Quoted passage:
--- START ---
Your AI agents are multiplying. Do you know where they all are?
A year ago, most engineering orgs had zero AI agents in production. Today they have dozens - a code review bot here, a customer-support agent there, an internal RAG assistant a team spun up over a hackathon weekend. Agents are shipping faster than anyone can track them.
That's the problem. Agents are software, but most orgs treat them like science experiments. Nobody owns the full list. Nobody knows which model each one calls, what data it touches, or who to page when it starts hallucinating in front of a customer. The same visibility gap that plagued microservices five years ago is back - except this time the "services" can make autonomous decisions.
The good news: you already have the tool to fix this. If you're running OpsLevel, you can model every agent in your organization as a first-class component in your catalog.
Model agents as custom components
OpsLevel's catalog isn't limited to services. With custom component types, you can define exactly what an "AI Agent" is in your world and track them alongside everything else you own.
Start by creating an AI Agent component type with the properties that matter for governance:
- Model and provider - claude-opus-4-8, GPT, in-house, etc.
- Owner - the team on the hook when it misbehaves
- Purpose - what job it actually does
- Autonomy level - read-only, human-in-the-loop, or fully autonomous
- Upstream dependencies - the tools, APIs, and services it calls
- Environment - dev, staging, production
Now every agent lives in the same catalog as the services it depends on, with an owner, a scorecard, and a place in your dependency graph.

Populate it automatically with a custom integration
Hand-maintaining this list would defeat the purpose - agents change too fast. Instead, use a custom integration to push agents into OpsLevel programmatically.
Wherever your agents are registered - an internal platform, a config repo, a model gateway, or an orchestration framework - write a small sync job that hits the OpsLevel API and creates or updates a component per agent. Run it in CI or on a schedule. When a team ships a new agent, it shows up in the catalog automatically. When one is retired, it disappears. Your catalog stays honest without anyone doing manual bookkeeping.
--- END ---
(Items from a dataset)
--- START ---
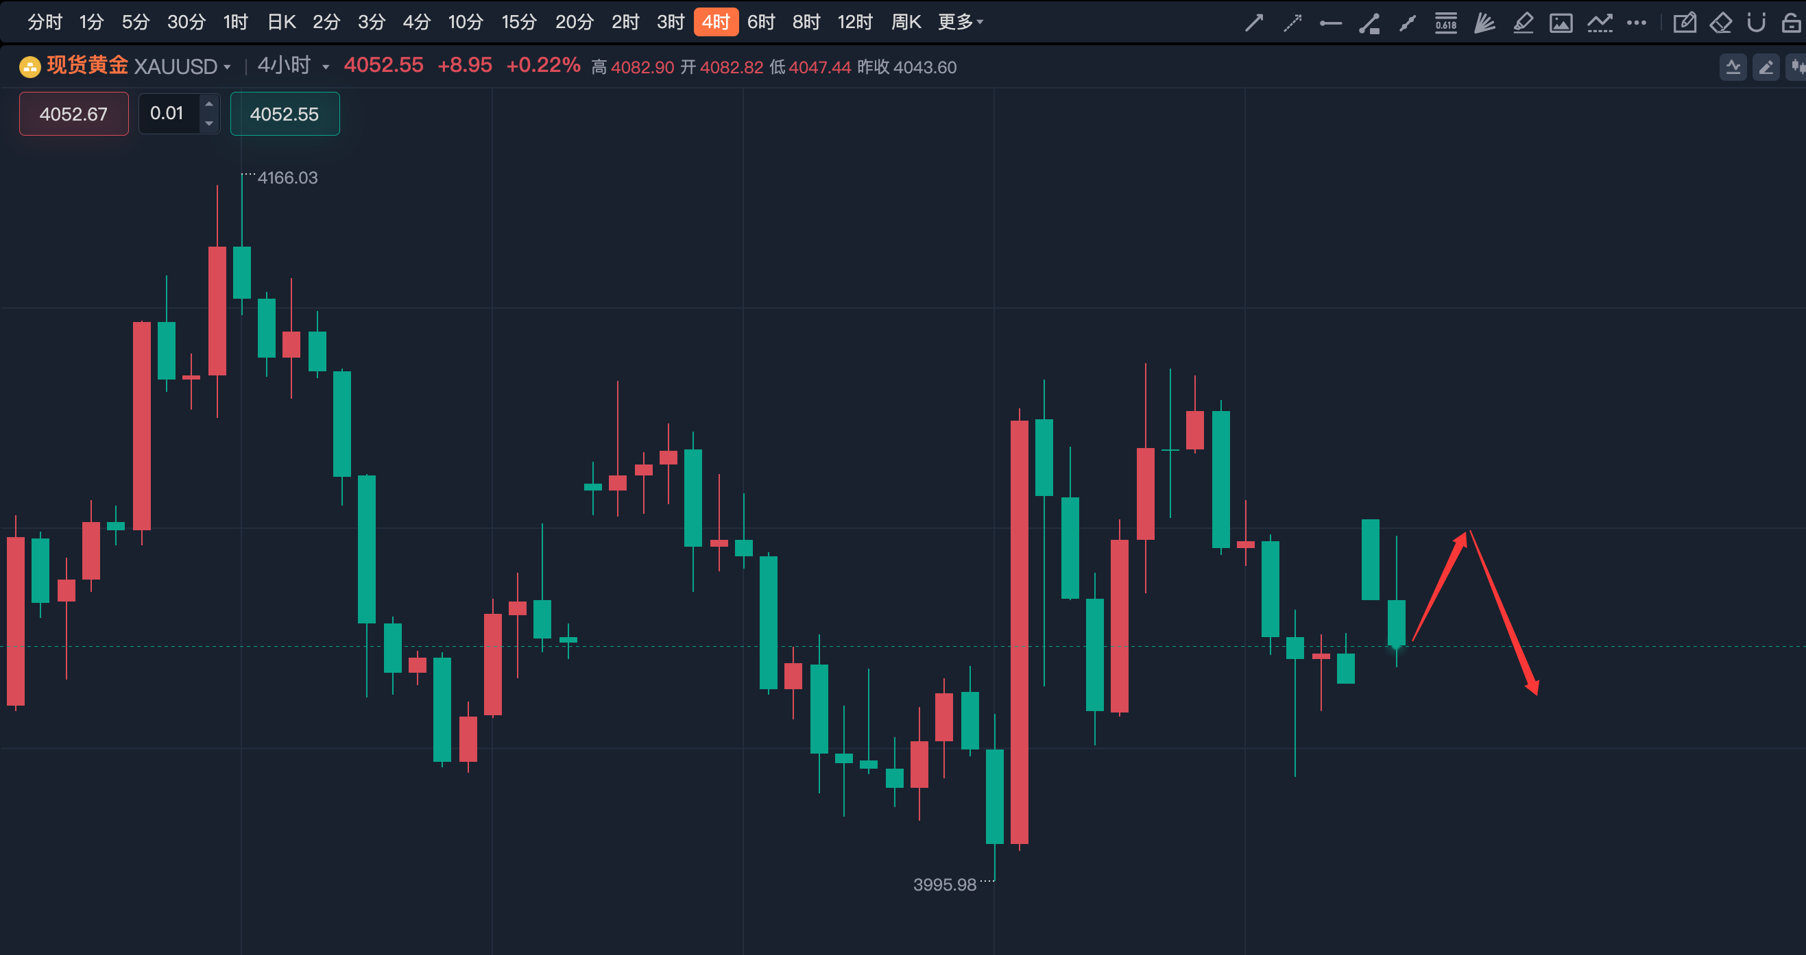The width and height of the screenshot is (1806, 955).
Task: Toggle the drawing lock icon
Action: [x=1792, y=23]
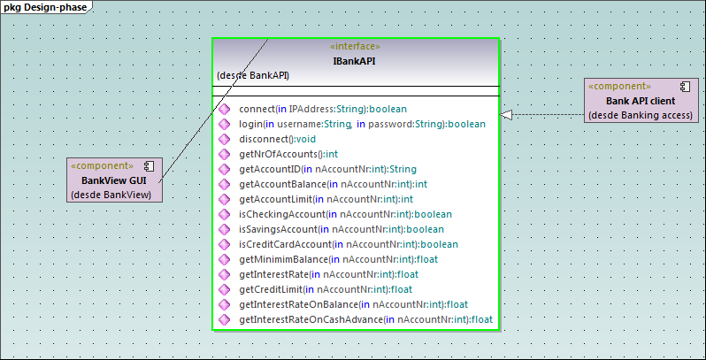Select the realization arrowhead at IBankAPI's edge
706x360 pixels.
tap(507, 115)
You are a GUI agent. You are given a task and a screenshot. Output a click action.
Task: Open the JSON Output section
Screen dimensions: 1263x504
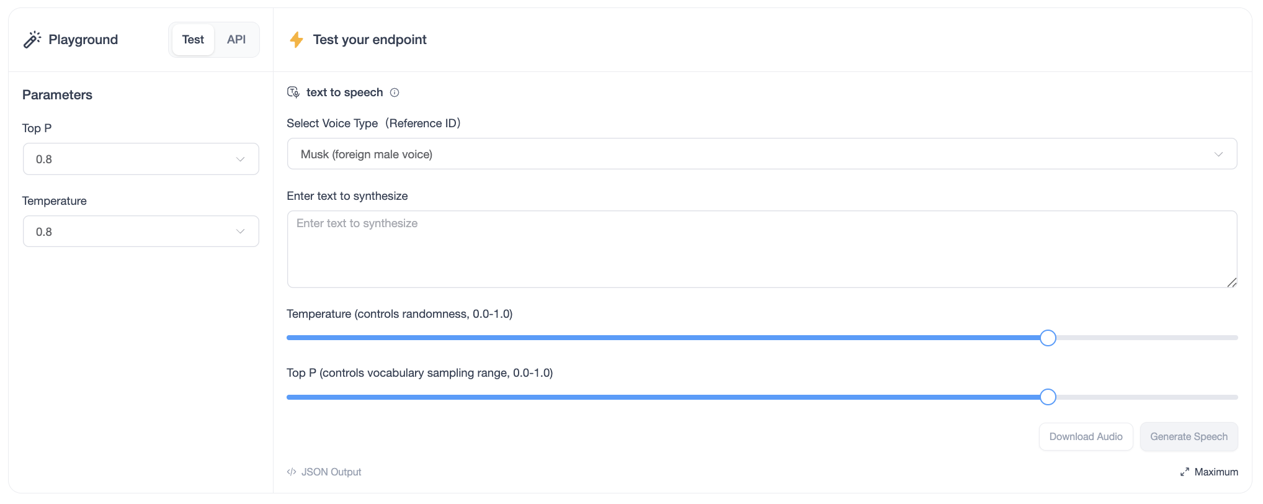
--- END ---
What is needed: Copy out the part of the AI agents passage above that begins with the words containing "Start by creating" and ends with "your dependency graph.", exactly as it appears.

Exercise solution:
Start by creating an AI Agent component type with the properties that matter for governance:
- Model and provider - claude-opus-4-8, GPT, in-house, etc.
- Owner - the team on the hook when it misbehaves
- Purpose - what job it actually does
- Autonomy level - read-only, human-in-the-loop, or fully autonomous
- Upstream dependencies - the tools, APIs, and services it calls
- Environment - dev, staging, production
Now every agent lives in the same catalog as the services it depends on, with an owner, a scorecard, and a place in your dependency graph.